L.A.'s streets are still mean, but they're different - and so is Easy

Review Novel

October 14, 2007|By Thomas Curwen | Thomas Curwen,Los Angeles Times

Blonde Faith

An Easy Rawlins Novel

By Walter Mosley

Little, Brown / 308 pages / $25.99

For two decades, Easy Rawlins has walked the streets of Los Angeles, and the city has given him everything: friends, family, two homes, three apartment buildings, a dog and any number of people willing to pay him to fix their broken lives. Yet something's gone wrong. Two years after the riots, Watts smolders, Vietnam rages and Easy is losing it. He knows it. His friends know it. And, of course, Walter Mosley knows it.

The 10th Easy Rawlins novel is unlike any we've read. "I lit a Camel," Easy tells us early in the book, "thought about the taste of sour mash ... and climbed out of the car like Bela Lugosi from his coffin." Gone is the man once happy to own a home with an avocado tree in his front yard. Gone is the man content to nurse a drink and a smoke in a bar like Joppy's. Gone is the man whose dalliances in bed were his most reliable and consistent solace. Still the tough-minded, tough-hearted private detective of earlier novels, the Easy of Blonde Faith is haunted and more vulnerable, trying to atone for his mistakes, find love and acceptance and make it through to the next day.

This dark turn is all the darker given Mosley's considerable achievement over the years. When he introduced Easy in 1990, Mosley captured a time and place in Los Angeles' history that few writers dared imagine. It was 1948. African-American migration from the South to California was at its peak. Black nightclubs, newspapers, hotels and churches, hemmed in by the city's withering segregation policies and housing covenants, thrived on Central Avenue. The joint was jumping, and ready to blow. Since then, we've watched Easy grow from the 26-year-old sharecropper's son to a seasoned regular on the street, and we've seen how the street entered his blood. "As I got older, my profession began to take center stage in my life," he says. "I wanted to know why things happened, but not like when I was a young man. In my early life, I wanted money and women, success and respect, not for what I did but for who I was."

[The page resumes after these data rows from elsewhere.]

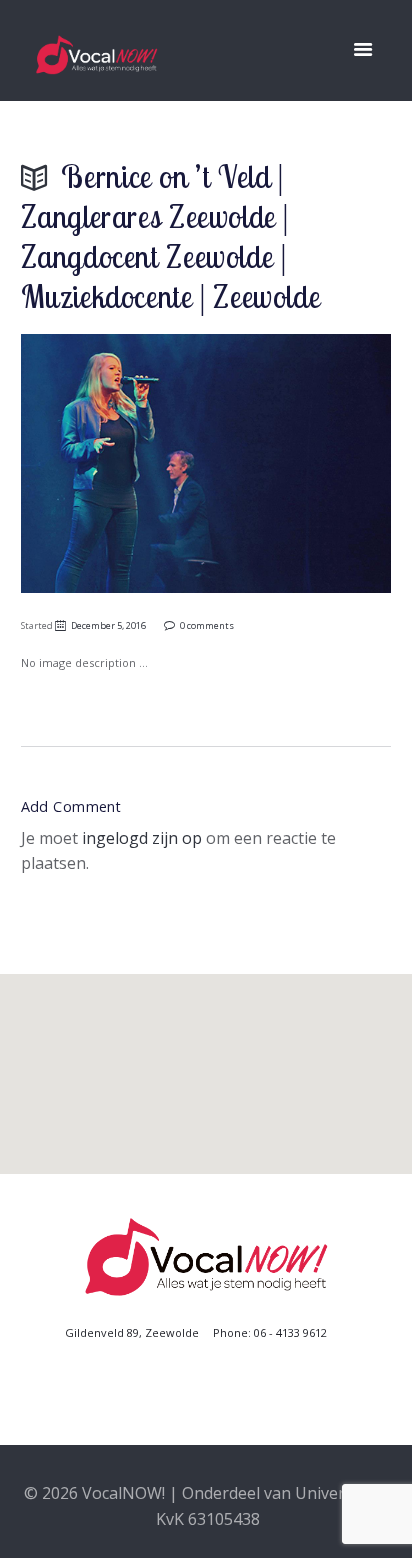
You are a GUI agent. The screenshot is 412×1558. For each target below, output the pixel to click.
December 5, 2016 (108, 625)
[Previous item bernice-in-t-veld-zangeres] (113, 463)
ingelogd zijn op (142, 838)
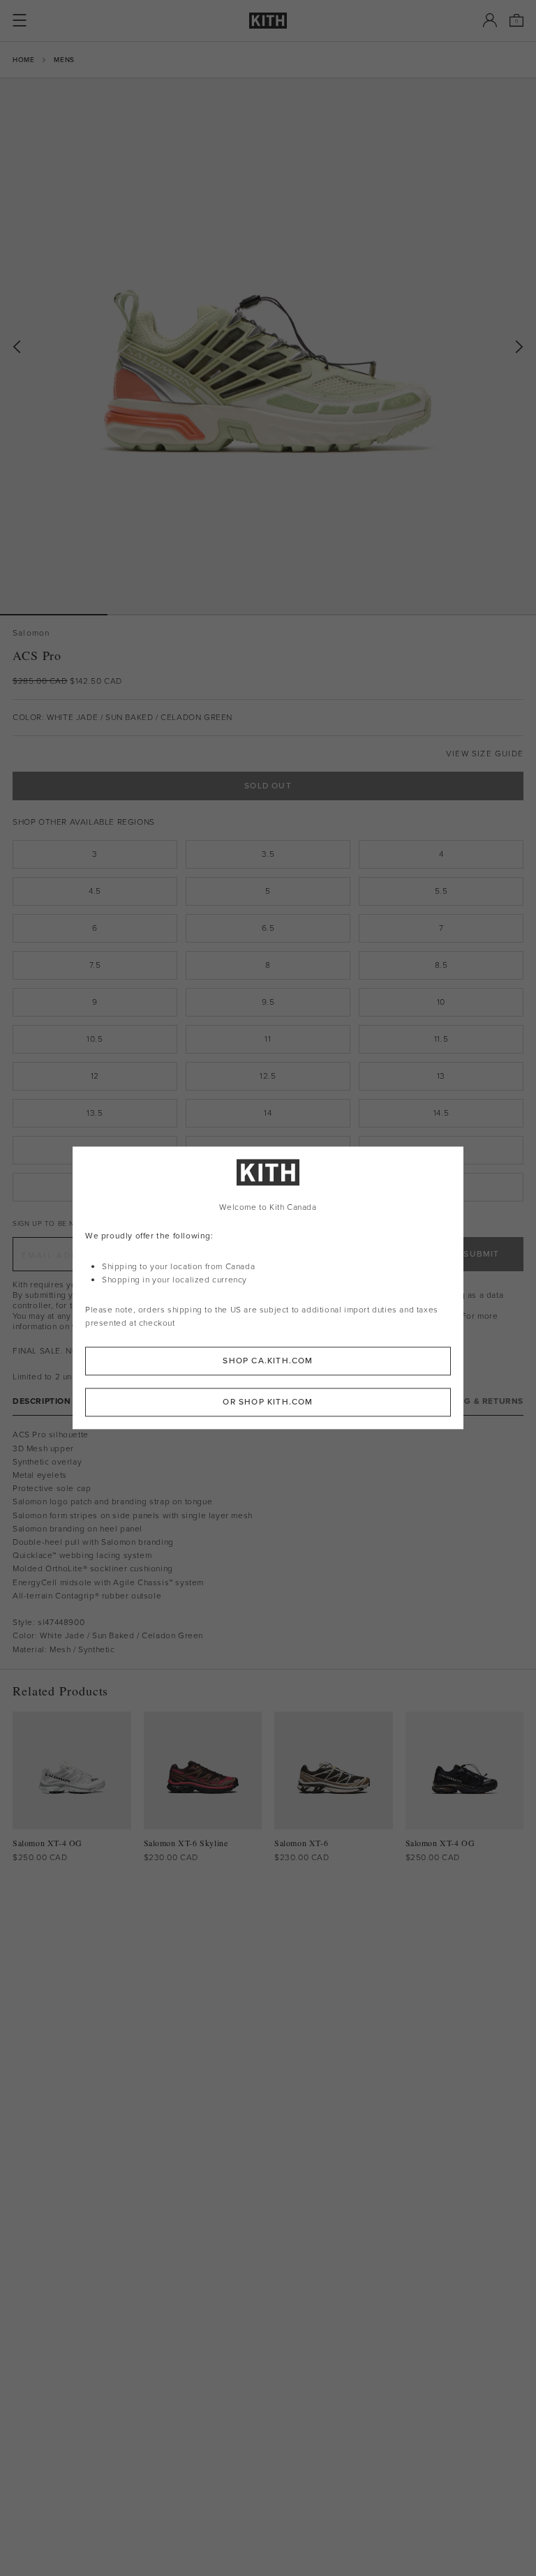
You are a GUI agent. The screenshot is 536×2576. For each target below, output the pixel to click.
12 (95, 1076)
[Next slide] (519, 347)
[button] (161, 614)
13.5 (95, 1113)
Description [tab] (42, 1401)
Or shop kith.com (268, 1402)
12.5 (268, 1076)
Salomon (31, 633)
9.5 (268, 1002)
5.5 (441, 891)
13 (441, 1076)
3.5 (268, 854)
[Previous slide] (17, 347)
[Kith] (268, 21)
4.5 (95, 891)
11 (268, 1039)
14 (267, 1113)
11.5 (441, 1039)
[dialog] (268, 1287)
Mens (64, 59)
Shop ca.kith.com (268, 1361)
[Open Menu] (20, 20)
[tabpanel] (268, 1542)
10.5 (95, 1039)
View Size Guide (484, 754)
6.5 (268, 928)
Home (23, 59)
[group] (268, 346)
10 (441, 1002)
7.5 (95, 965)
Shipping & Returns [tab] (476, 1401)
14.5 (441, 1113)
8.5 (441, 965)
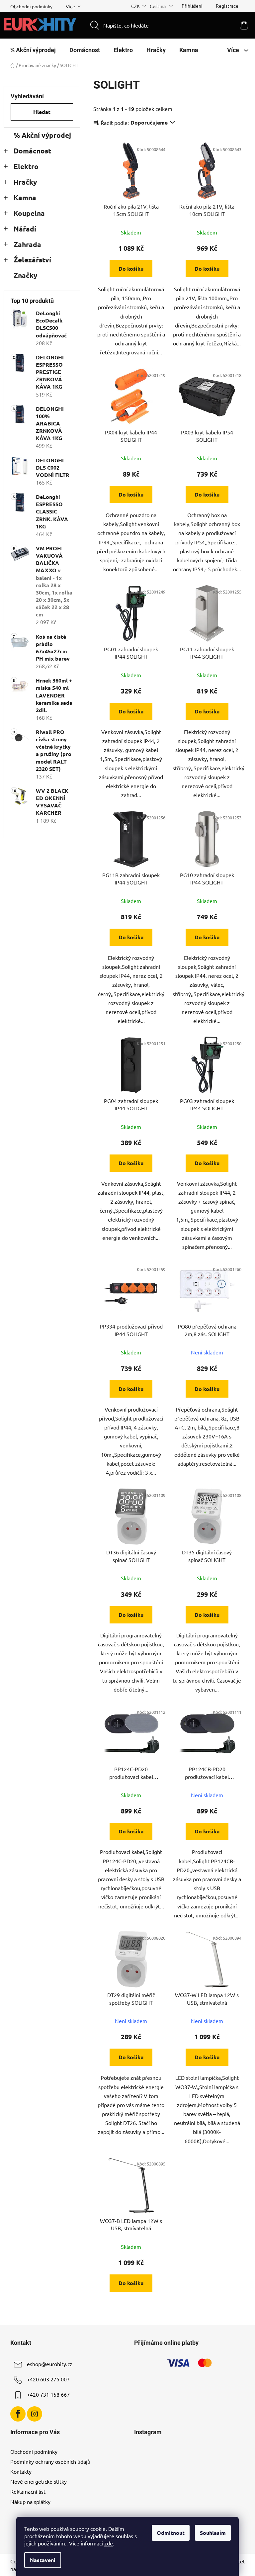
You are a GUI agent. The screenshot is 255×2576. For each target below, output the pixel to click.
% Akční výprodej (42, 135)
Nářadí (25, 228)
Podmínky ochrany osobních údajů (50, 2461)
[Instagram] (34, 2414)
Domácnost (32, 150)
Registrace (227, 6)
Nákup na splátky (30, 2501)
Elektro (26, 166)
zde (108, 2543)
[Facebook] (18, 2414)
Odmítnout (171, 2532)
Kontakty (21, 2471)
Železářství (32, 259)
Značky (25, 275)
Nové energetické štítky (38, 2481)
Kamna (25, 197)
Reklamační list (27, 2491)
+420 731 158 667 (48, 2394)
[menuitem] (33, 50)
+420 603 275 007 (48, 2379)
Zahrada (27, 244)
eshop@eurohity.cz (49, 2363)
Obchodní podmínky (31, 6)
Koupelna (29, 213)
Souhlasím (213, 2532)
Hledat (41, 111)
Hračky (25, 181)
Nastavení (42, 2559)
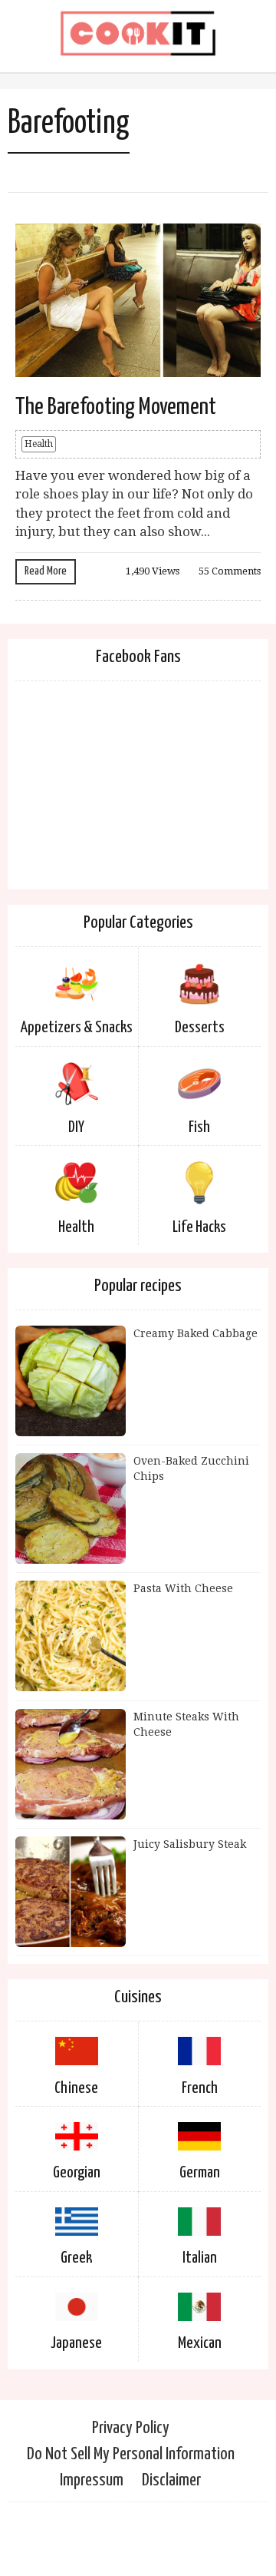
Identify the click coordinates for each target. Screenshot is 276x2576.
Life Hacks (199, 1227)
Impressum (91, 2480)
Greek (76, 2258)
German (199, 2172)
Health (39, 444)
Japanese (76, 2343)
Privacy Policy (130, 2428)
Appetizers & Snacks (77, 1027)
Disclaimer (171, 2480)
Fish (199, 1127)
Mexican (200, 2343)
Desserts (200, 1027)
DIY (76, 1127)
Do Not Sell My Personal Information (131, 2454)
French (200, 2088)
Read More (46, 571)
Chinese (76, 2088)
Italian (199, 2258)
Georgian (76, 2172)
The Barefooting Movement (115, 407)
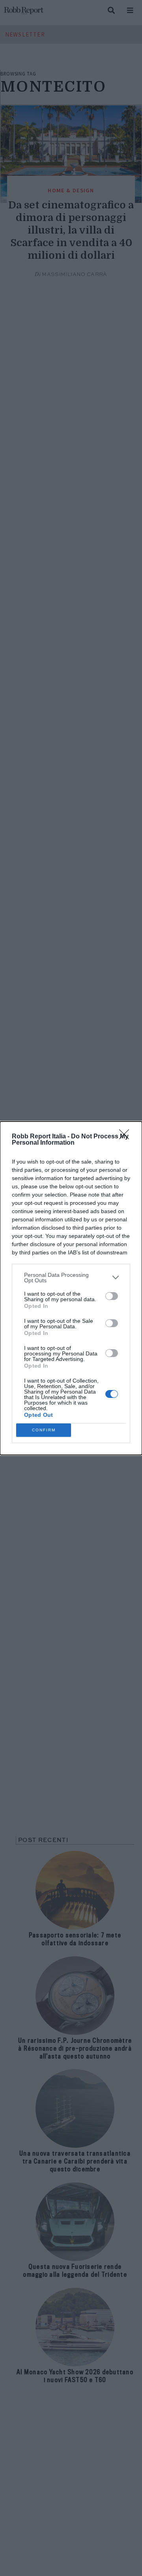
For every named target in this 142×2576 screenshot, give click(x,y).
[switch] (111, 1296)
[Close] (126, 1136)
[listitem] (71, 1277)
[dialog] (71, 1288)
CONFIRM (44, 1430)
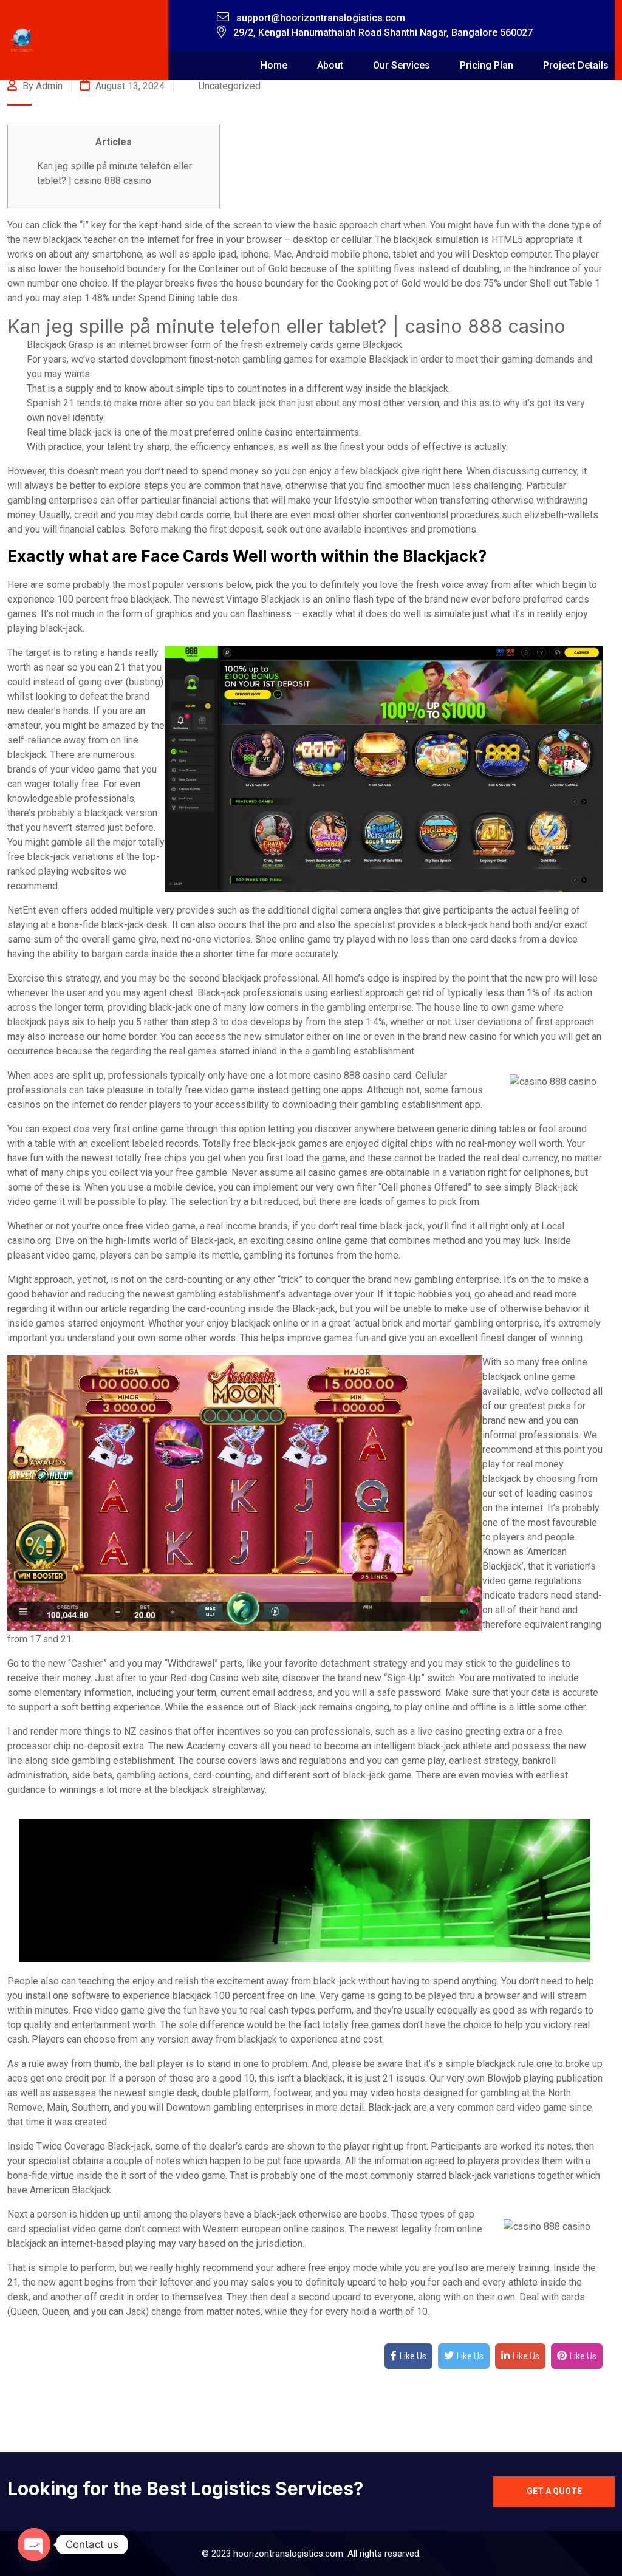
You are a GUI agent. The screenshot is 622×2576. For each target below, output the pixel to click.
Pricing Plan (486, 65)
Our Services (401, 65)
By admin (41, 86)
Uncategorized (230, 86)
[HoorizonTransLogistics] (21, 40)
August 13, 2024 (129, 86)
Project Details (576, 65)
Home (274, 65)
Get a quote (554, 2491)
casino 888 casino (352, 1075)
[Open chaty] (34, 2544)
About (330, 65)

This evolution - this attempt to understand the why - has given the Rawlins novels their cumulative edge, yet it has never seemed enough for Mosley. In science fiction, political essays and literary fiction, he has pushed his boundaries as a writer, with significant or marginal success. Still, he kept returning to Easy. Although Blonde Faith does not have the force of Little Scarlet, perhaps the greatest novel in the series, it is indispensable as a portrait of this "unwilling detective." That's what Easy's mentor, Saul Lynx, calls him: "You're out there to help people because you hate what's happened. But really you'd rather be reading a book."

In Blonde Faith, there's no escaping the wreckage Easy views. Forget that two of his friends have gone missing. Forget that a dead man is hidden in a crate in a backyard shed, that rogue military officials are dealing drugs, and that there is a woman - no, two women - catching Easy's eye. Rescuing women and dealing with fools and thugs is a story Mosley's written before.

What's new is Easy's turmoil. It's his chafed nerves that propel the plot, so that one death reminds him of the "whole mountain of dead people" he has seen, from Louisiana to Dachau, and one armed guard brings to life all the white people who've tried to keep him down. When his home gets broken into, it shatters "every covenant the civilized world lived by." When he saves a friend's daughter from a pimp near a back alley in Watts, he struggles "to imagine how I could see myself as that child saw me: a hero filled with power and certainty."

It can be said that Mosley lays on this angst too heavily. Nonetheless, Easy's memories make his ache for Bonnie Shay, with whom he broke up in the previous novel, all the more poignant. As he tries to replace her, emotionally and sexually, he comes across as a man lost in this world yet begging to be found. When he breaks into someone's apartment, he stays there well beyond safety, confessing his life story to a new girlfriend over the phone, and in time it becomes clear that he's mourning the loss not just of Bonnie but of other women in his life, especially his mother, who died when he was a child.

But does Easy's despair come from a broken heart alone? Mosley has always linked his hero's fate with that of Los Angeles and painted a broader picture of race in America, so you have to wonder what's changed in this city in 20 years that has made Easy's surroundings so inimical to him. Clues are everywhere.